» **WHAT THE TASK REQUIRES**: Copy all the entries below, swapping "Select" for "Choose" and leaving every other character as it is. Omit the pictures.
-- start RECORDS FOR PROCESSING --
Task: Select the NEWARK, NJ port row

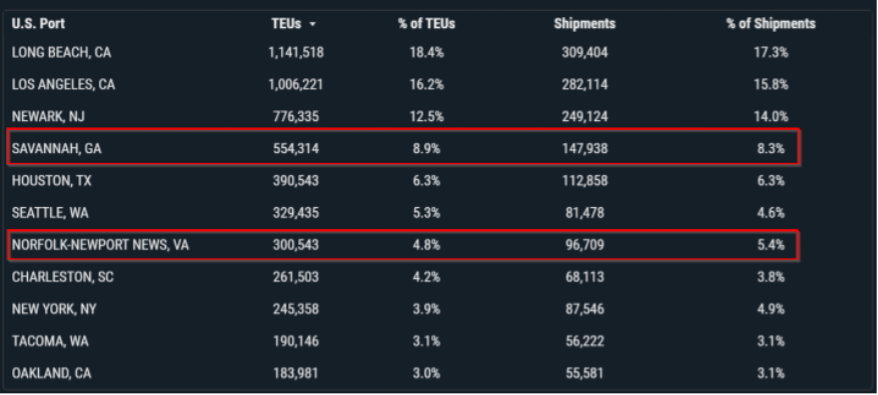Action: (403, 117)
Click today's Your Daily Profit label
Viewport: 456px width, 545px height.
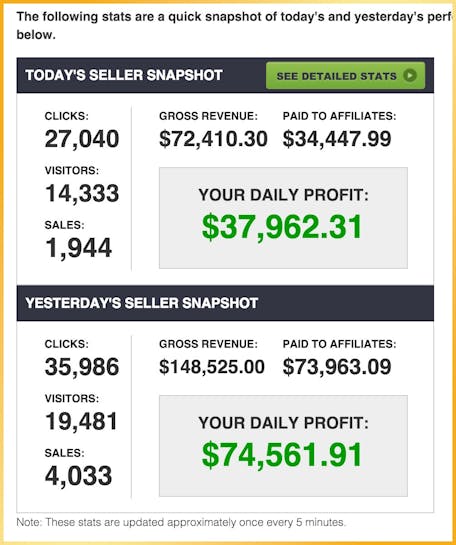[283, 195]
-- end RECORDS FOR PROCESSING --
» **OUTPUT OF THE TASK**:
Task: Choose the NEWARK, NJ port row

Action: (403, 117)
Click today's Your Daily Profit label
Viewport: 456px width, 545px height.
[283, 195]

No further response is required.